## Task to complete
Copy out each line below containing "record".

## Data
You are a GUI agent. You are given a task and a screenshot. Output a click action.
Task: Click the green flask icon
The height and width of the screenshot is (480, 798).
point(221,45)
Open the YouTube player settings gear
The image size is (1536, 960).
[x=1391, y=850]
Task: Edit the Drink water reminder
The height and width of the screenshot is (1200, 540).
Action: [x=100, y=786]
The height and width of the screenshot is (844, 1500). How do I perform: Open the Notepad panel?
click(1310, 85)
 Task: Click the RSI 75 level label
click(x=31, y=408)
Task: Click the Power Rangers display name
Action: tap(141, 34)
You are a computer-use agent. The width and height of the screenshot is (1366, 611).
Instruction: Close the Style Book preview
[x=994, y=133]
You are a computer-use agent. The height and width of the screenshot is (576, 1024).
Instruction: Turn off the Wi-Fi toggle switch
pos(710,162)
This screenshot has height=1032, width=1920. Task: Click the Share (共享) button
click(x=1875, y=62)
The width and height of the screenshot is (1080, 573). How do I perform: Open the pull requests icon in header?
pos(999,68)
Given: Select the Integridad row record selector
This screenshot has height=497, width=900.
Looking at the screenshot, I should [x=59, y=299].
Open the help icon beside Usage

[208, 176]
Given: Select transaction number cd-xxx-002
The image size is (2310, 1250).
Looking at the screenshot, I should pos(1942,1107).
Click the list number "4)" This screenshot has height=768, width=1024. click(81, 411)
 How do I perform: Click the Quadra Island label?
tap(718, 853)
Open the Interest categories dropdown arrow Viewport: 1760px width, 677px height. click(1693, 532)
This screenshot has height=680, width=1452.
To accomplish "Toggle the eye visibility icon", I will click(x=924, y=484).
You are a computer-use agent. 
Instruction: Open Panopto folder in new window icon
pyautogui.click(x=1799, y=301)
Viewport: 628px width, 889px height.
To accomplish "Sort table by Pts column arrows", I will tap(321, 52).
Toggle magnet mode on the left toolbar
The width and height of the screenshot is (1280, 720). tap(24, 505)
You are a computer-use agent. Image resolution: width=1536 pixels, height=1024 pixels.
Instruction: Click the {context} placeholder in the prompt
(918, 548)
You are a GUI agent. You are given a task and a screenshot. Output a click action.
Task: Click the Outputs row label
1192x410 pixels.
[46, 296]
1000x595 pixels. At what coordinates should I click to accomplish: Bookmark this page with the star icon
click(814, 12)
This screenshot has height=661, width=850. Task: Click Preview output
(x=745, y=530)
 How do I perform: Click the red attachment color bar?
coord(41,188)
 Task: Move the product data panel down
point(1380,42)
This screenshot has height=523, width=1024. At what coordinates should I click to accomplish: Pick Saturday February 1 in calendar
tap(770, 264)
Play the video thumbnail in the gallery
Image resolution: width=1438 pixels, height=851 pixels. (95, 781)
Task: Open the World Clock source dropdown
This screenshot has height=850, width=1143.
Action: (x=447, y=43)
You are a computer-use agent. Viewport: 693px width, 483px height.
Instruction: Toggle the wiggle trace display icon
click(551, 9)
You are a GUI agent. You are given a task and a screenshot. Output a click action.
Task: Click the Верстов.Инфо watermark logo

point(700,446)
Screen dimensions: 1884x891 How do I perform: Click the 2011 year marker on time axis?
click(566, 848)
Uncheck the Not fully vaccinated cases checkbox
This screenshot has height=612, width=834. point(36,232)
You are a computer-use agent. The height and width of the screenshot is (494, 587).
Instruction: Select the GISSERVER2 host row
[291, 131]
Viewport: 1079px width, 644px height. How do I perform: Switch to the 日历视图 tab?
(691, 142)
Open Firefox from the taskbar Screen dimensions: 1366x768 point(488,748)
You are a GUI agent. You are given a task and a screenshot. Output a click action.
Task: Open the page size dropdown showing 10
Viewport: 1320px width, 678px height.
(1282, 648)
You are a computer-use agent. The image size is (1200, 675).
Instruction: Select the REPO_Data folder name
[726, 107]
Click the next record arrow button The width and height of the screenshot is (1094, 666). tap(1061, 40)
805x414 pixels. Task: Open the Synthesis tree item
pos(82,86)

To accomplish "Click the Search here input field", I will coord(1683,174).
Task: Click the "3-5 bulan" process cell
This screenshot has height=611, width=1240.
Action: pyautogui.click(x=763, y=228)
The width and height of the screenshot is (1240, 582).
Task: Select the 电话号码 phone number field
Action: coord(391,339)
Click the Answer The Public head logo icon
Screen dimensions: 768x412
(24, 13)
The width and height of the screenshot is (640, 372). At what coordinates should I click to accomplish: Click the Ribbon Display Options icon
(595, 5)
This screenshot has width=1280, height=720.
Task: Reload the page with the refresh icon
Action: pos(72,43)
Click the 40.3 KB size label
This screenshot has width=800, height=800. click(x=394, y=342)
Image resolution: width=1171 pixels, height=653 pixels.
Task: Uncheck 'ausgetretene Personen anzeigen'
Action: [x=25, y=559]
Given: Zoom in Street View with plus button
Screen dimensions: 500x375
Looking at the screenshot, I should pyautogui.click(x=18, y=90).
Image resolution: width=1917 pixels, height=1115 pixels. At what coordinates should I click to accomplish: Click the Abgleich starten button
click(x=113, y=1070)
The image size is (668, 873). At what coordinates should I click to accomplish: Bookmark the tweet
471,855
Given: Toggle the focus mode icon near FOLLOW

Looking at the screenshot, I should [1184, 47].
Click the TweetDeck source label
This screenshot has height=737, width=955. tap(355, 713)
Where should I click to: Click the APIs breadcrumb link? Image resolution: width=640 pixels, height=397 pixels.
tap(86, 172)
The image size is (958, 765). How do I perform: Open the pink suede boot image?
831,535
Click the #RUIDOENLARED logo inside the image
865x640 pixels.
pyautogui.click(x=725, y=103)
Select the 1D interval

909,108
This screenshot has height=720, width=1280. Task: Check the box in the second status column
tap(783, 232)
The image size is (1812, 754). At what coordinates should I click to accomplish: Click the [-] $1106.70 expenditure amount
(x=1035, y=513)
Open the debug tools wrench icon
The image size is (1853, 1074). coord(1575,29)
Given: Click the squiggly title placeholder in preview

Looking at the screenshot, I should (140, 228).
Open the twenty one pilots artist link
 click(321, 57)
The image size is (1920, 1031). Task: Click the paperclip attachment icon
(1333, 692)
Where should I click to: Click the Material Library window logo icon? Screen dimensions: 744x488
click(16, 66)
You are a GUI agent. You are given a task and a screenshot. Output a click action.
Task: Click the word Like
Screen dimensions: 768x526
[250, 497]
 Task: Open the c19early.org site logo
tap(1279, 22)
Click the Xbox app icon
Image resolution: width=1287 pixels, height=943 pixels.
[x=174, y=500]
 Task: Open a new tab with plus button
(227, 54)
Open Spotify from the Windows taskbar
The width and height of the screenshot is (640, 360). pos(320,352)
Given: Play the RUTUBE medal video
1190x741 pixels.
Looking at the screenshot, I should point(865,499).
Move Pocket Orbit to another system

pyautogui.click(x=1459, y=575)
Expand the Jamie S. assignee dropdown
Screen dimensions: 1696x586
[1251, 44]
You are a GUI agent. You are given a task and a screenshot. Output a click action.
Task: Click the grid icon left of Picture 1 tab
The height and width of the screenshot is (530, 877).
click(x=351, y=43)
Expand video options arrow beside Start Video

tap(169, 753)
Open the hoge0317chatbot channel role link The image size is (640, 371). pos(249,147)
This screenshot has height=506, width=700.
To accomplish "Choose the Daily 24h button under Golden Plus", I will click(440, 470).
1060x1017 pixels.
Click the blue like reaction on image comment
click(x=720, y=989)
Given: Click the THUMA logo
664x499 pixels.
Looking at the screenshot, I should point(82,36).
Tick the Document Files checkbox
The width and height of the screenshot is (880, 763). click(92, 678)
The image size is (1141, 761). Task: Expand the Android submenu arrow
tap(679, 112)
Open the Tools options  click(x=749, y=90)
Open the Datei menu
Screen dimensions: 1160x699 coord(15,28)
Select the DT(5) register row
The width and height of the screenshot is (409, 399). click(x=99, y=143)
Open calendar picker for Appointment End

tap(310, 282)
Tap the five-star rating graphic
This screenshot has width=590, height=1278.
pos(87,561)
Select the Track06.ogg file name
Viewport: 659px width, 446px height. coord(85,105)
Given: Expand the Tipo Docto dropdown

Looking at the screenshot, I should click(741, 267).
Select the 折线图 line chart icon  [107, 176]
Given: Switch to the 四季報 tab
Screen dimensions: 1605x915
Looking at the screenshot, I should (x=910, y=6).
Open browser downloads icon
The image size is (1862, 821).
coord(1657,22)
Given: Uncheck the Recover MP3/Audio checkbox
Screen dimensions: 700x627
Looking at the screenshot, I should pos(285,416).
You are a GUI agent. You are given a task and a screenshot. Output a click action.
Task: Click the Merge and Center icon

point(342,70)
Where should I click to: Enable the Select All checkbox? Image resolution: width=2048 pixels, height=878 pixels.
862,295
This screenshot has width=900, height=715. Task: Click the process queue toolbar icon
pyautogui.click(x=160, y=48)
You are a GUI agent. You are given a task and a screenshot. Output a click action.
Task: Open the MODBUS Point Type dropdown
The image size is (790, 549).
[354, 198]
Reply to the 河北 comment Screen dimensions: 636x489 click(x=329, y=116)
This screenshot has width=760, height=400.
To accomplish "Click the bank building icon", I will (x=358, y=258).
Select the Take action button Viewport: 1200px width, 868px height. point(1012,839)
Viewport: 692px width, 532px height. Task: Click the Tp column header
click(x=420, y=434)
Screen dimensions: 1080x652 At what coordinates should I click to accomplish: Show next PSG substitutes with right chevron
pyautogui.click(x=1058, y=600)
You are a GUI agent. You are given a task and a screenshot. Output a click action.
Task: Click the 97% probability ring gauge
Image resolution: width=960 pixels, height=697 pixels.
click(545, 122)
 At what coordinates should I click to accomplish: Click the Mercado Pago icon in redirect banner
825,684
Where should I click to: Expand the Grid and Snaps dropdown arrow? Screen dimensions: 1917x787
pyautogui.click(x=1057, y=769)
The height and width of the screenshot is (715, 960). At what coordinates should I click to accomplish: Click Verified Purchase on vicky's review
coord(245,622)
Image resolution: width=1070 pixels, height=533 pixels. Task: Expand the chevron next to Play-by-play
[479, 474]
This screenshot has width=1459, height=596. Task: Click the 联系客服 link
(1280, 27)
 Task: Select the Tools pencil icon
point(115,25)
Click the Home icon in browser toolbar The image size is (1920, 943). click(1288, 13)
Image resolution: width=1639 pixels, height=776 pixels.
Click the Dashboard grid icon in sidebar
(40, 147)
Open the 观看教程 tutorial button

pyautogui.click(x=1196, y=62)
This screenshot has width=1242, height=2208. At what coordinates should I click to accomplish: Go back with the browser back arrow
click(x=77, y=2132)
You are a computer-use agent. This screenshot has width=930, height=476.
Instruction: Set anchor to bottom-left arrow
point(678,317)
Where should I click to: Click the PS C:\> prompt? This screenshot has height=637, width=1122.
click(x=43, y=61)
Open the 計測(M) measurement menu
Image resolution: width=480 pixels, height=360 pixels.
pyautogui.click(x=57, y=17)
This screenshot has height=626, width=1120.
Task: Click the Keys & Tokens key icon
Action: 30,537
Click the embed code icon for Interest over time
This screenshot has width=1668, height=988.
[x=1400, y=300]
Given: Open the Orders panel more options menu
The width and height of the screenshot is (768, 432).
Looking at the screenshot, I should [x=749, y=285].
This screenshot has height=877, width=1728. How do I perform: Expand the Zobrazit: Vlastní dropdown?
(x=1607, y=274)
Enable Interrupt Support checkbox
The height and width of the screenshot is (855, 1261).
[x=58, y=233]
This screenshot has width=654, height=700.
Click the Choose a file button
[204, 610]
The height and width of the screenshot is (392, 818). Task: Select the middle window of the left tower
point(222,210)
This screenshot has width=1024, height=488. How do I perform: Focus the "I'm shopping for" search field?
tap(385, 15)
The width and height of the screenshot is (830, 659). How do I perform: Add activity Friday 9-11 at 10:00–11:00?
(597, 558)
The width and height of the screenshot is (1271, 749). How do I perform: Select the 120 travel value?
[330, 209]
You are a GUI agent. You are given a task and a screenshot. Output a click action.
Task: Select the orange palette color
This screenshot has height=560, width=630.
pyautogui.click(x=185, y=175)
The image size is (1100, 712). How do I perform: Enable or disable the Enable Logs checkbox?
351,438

## Written response
Given: Select the Integridad row record selector
Click the next record arrow button The width and height of the screenshot is (1094, 666). tap(1061, 40)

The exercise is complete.